### Extracted text
Scientific Reports (May 2024)

Ambient floor vibration sensing advances the accessibility of functional gait assessments for children with muscular dystrophies

  • Yiwen Dong,
  • Megan Iammarino,
  • Jingxiao Liu,
  • Jesse Codling,
  • Jonathon Fagert,
  • Mostafa Mirshekari,
  • Linda Lowes,
  • Pei Zhang,
  • Hae Young Noh

DOI
https://doi.org/10.1038/s41598-024-60034-5
Journal volume & issue
Vol. 14, no. 1
pp. 1 – 15

Abstract

Read online

Abstract Muscular dystrophies (MD) are a group of genetic neuromuscular disorders that cause progressive weakness and loss of muscles over time, influencing 1 in 3500–5000 children worldwide. New and exciting treatment options have led to a critical need for a clinical post-marketing surveillance tool to confirm the efficacy and safety of these treatments after individuals receive them in a commercial setting. For MDs, functional gait assessment is a common approach to evaluate the efficacy of the treatments because muscle weakness is reflected in individuals’ walking patterns. However, there is little incentive for the family to continue to travel for such assessments due to the lack of access to specialty centers. While various existing sensing devices, such as cameras, force plates, and wearables can assess gait at home, they are limited by privacy concerns, area of coverage, and discomfort in carrying devices, which is not practical for long-term, continuous monitoring in daily settings. In this study, we introduce a novel functional gait assessment system using ambient floor vibrations, which is non-invasive and scalable, requiring only low-cost and sparsely deployed geophone sensors attached to the floor surface, suitable for in-home usage. Our system captures floor vibrations generated by footsteps from patients while they walk around and analyzes such vibrations to extract essential gait health information. To enhance interpretability and reliability under various sensing scenarios, we translate the signal patterns of floor vibration to pathological gait patterns related to MD, and develop a hierarchical learning algorithm that aggregates insights from individual footsteps to estimate a person’s overall gait performance. When evaluated through real-world experiments with 36 subjects (including 15 patients with MD), our floor vibration sensing system achieves a 94.8% accuracy in predicting functional gait stages for patients with MD. Our approach enables accurate, accessible, and scalable functional gait assessment, bringing MD progressive tracking into real life.
######
### Raw data
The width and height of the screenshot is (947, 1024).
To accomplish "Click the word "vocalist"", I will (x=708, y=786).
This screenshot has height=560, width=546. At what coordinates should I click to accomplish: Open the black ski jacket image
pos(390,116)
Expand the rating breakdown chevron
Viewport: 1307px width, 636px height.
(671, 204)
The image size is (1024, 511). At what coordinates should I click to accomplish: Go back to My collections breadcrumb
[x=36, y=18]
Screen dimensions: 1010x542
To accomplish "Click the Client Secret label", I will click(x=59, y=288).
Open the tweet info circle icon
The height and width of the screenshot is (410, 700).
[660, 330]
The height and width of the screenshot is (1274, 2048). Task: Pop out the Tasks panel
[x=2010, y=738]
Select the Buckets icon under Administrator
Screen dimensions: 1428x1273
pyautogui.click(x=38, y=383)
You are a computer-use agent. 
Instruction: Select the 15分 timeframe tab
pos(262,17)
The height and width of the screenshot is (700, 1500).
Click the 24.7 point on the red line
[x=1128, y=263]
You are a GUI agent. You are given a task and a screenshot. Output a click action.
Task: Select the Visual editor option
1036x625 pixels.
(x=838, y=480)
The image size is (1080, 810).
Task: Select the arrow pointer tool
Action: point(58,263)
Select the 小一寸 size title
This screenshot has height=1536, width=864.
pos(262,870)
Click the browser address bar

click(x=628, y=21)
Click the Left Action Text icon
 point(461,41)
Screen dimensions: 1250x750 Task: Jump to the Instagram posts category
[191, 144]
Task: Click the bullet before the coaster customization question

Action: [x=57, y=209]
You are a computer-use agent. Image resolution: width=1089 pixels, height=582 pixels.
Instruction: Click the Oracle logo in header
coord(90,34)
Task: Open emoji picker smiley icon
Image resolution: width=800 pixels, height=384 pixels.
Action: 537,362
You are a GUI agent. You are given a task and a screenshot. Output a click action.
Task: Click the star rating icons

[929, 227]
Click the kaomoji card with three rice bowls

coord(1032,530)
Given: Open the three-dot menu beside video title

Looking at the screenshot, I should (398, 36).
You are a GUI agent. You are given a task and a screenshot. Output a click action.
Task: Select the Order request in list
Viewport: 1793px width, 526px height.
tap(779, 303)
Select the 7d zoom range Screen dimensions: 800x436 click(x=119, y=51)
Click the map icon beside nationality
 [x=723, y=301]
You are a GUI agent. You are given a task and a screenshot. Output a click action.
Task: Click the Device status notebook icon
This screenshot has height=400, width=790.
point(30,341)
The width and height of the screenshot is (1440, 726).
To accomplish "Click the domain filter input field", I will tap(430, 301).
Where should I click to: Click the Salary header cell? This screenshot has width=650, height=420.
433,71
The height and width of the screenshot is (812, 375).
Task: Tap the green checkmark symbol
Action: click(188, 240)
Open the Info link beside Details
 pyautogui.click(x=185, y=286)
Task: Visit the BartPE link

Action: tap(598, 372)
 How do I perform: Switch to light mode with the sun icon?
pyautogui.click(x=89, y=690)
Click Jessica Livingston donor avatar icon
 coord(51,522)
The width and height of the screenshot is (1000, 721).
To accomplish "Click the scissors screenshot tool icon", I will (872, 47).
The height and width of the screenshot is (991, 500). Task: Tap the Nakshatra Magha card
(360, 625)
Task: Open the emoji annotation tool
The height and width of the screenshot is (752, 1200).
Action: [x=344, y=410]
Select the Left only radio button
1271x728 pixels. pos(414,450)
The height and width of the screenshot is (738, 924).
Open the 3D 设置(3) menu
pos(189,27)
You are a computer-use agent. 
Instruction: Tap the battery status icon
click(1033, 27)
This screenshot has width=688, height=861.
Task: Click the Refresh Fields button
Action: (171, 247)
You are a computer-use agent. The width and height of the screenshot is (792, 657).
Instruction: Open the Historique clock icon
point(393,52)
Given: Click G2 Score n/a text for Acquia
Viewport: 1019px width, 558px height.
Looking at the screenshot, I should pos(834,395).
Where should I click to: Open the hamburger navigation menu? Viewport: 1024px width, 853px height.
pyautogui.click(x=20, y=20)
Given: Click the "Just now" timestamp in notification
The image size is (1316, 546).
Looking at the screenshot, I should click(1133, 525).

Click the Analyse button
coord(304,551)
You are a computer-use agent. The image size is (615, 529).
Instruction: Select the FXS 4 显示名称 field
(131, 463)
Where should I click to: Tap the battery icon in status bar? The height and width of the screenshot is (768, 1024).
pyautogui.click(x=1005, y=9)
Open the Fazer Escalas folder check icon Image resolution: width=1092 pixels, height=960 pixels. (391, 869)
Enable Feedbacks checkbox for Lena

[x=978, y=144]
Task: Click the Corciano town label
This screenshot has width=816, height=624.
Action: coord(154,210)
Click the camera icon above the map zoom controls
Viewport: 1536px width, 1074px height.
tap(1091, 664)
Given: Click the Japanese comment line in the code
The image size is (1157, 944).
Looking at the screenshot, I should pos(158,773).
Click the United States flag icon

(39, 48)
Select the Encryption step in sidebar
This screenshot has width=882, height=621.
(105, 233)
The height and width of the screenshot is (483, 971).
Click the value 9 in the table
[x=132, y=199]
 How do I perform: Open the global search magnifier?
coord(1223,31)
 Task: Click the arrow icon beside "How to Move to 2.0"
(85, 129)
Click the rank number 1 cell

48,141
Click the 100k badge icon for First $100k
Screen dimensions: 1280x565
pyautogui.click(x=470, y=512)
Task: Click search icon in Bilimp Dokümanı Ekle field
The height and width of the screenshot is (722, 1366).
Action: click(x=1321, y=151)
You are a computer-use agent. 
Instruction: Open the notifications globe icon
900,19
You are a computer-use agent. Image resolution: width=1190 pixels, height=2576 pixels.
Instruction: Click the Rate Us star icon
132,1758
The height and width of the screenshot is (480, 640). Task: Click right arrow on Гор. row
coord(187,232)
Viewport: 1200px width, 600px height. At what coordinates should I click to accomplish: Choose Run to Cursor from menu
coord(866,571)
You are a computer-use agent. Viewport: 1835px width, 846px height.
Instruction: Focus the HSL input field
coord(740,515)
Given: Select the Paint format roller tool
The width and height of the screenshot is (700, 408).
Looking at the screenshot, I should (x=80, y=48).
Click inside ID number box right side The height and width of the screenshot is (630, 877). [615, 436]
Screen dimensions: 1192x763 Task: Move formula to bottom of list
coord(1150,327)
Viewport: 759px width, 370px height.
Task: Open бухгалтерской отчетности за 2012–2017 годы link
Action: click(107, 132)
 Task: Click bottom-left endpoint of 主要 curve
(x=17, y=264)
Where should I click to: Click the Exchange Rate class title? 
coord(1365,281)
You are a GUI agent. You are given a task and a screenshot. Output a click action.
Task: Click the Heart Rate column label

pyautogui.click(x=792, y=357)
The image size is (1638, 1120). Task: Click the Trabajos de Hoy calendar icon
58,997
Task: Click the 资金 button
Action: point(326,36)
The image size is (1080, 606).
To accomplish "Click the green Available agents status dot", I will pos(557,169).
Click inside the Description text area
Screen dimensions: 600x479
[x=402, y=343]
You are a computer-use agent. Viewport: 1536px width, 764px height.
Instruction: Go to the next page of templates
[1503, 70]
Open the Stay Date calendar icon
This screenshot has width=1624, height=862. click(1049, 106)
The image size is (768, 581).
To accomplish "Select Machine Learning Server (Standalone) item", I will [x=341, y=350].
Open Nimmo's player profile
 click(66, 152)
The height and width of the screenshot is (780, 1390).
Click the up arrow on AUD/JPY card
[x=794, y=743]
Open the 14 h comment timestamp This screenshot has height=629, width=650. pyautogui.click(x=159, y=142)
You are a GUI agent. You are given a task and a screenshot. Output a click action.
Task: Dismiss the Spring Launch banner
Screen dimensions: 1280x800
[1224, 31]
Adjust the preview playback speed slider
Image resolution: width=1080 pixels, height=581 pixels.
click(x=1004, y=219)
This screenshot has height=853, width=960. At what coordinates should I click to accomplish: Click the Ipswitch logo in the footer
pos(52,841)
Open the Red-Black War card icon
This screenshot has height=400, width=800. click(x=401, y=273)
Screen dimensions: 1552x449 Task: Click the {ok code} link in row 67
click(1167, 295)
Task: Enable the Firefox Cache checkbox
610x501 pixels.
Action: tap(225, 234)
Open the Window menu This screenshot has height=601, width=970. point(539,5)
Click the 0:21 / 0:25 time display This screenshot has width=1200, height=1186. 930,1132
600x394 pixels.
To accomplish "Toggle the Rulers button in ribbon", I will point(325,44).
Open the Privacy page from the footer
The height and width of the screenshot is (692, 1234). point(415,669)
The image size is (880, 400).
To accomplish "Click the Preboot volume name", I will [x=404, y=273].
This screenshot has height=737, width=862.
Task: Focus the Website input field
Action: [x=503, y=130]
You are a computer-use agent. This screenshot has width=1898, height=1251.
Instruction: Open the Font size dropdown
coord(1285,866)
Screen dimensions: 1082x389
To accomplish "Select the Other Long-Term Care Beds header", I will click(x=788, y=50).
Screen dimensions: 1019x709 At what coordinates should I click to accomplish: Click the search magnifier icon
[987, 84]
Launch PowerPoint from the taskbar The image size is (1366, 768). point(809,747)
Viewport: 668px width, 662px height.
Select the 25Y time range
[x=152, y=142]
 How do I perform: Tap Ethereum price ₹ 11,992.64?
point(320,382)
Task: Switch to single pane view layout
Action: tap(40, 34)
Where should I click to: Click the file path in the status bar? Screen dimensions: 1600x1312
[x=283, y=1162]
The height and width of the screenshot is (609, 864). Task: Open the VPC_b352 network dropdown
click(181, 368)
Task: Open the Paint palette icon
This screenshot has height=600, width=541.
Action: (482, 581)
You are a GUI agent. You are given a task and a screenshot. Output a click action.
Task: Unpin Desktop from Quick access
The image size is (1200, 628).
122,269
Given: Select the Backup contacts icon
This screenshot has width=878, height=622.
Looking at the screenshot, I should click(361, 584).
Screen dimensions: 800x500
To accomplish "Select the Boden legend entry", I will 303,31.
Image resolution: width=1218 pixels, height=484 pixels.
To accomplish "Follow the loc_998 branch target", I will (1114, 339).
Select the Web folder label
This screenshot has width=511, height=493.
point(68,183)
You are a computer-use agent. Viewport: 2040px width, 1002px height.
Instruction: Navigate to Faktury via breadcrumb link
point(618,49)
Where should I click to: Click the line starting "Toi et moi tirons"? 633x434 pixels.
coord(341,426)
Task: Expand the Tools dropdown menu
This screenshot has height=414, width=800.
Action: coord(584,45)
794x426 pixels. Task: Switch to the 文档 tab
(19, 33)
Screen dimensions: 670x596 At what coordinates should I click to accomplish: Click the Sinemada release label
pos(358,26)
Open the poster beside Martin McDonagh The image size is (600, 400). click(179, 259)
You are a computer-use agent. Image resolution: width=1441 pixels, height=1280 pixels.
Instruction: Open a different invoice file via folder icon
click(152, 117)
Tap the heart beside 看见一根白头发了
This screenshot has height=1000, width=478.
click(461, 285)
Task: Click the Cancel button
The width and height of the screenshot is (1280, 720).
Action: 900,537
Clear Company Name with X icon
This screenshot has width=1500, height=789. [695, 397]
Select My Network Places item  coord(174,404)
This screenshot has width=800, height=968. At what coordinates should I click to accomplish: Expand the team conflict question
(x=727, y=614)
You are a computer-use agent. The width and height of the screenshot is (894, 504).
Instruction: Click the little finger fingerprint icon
######
Required action 1 ▸
Name the existing sensing devices that the floor vibration sensing abstract above says can assess gait at home.
Required action 2 ▸
Translate this sentence from the floor vibration sensing abstract into Spanish: "Our system captures floor vibrations generated by footsteps from patients while they walk around and analyzes such vibrations to extract essential gait health information."

Exercise output 1 ▸
Cameras, force plates, and wearables.

Exercise output 2 ▸
Nuestro sistema capta las vibraciones del suelo generadas por las pisadas de los pacientes mientras caminan y analiza dichas vibraciones para extraer información esencial sobre la salud de la marcha.